November 30, 2010

White Evangelicals and politics

Reading around this morning, I found this Pew Forum poll on political views and religion. Some very interesting things in there, including, I think, some confirmation that a lot of conservative evangelicals hold political beliefs that are not filtered through their faith. As I read the report, evangelicals see homosexual issues and abortion through the lens of their faith, but not issues like immigration and the environment. (Oddly enough, btw, white evangelicals support more stricter environmental regulations. They just don't vote that way.)

I have been musing for sometime that conservative evangelicals (and probably not just them) compartmentalize their faith and their politics. Over here, we have faith and "quiet times" and BSF meetings and the "personal relationship with Jesus as most important thing in the world." In that world, concern for the poor and the prisoner are at least talked about.

But over here, we have politics where tax cuts dominate, and government programs for the poor are derided as helping "welfare queens" and encouraging "dependency" and "laziness." Here, prisoners are to be feared and it is ok if they are executed in an unfair system or tortured if in the wrong place at the wrong time in the "war on Terror."

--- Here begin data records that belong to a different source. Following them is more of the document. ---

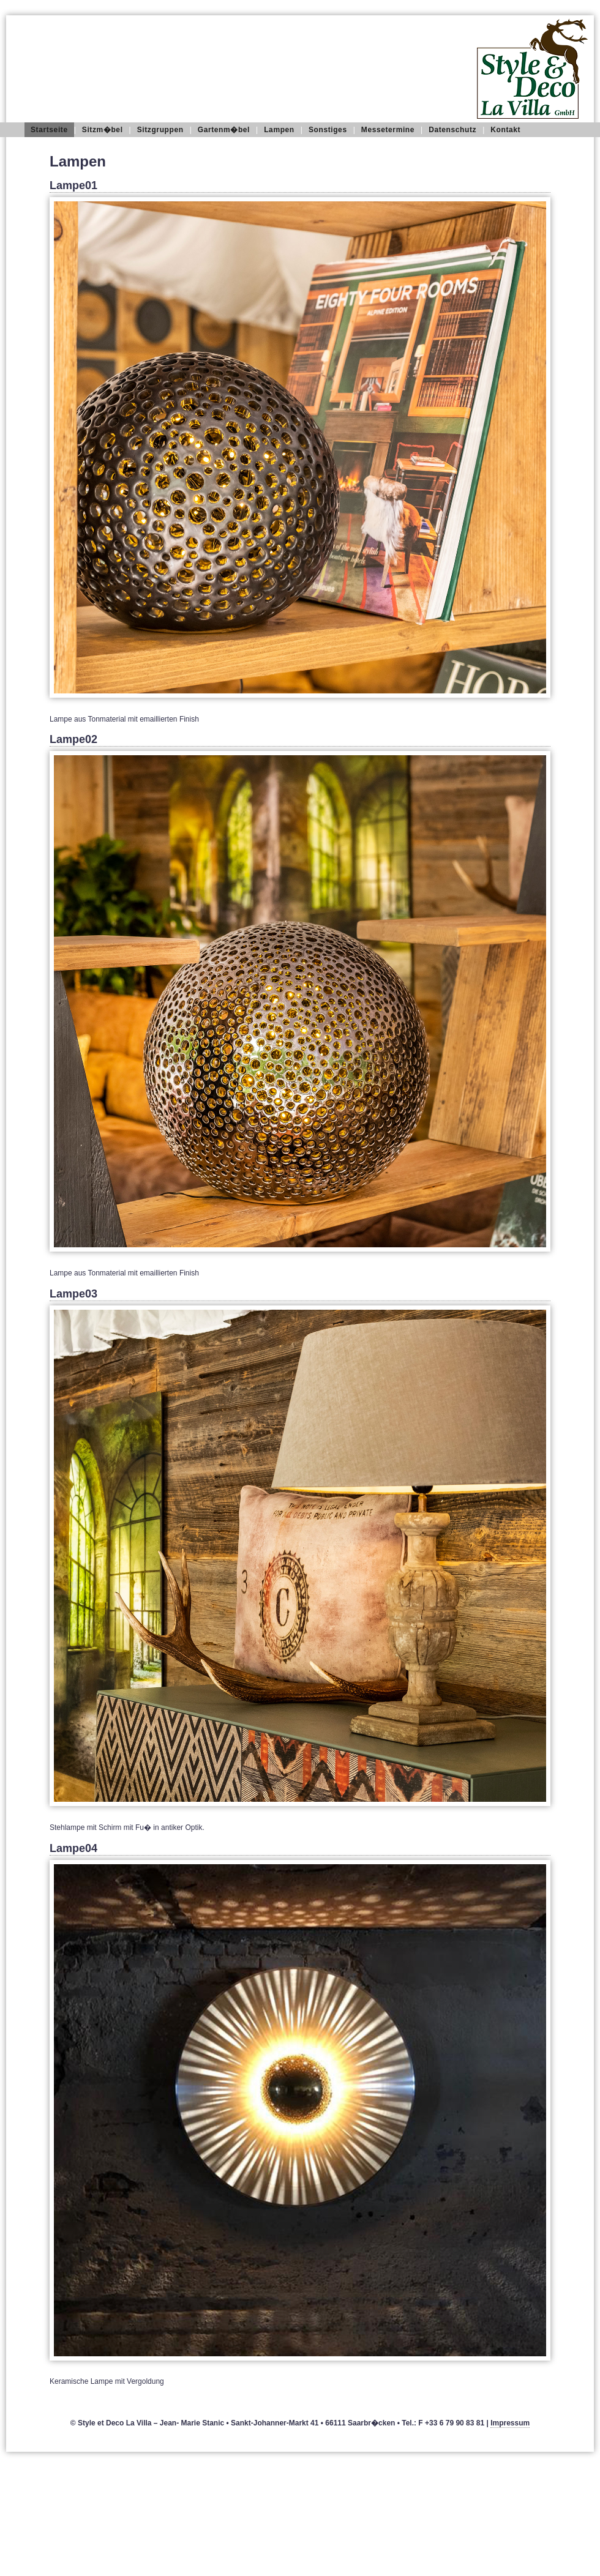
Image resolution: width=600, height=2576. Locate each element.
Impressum (510, 2423)
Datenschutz (452, 129)
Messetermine (387, 129)
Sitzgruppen (160, 129)
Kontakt (505, 129)
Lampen (279, 129)
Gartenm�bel (224, 129)
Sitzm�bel (102, 129)
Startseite (49, 129)
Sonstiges (328, 129)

I am not sure why the disconnect, frankly. But I think it is partly because the church themselves have decided that certain topics and moral issues are not church worthy. They can and do grapple with the concept of marriage and homosexuality and abortion, but do not, in the main, grapple with the environment, torture, capital punishment, or even the broader issues of poverty. As I have told a friend of mine, when the church refuses to address these moral issues, they abdicate their role as moral leader and essentially leave that to Fox News (for the conservative church goer) or other institutions.

I remember well that Pew poll that showed some 60% of white evangelicals supporting torture in some form. Many of those polled said that their support for Bush's torture regime was not based in their faith at all. In fact, when asked to address torture through the lens of their faith, support dropped.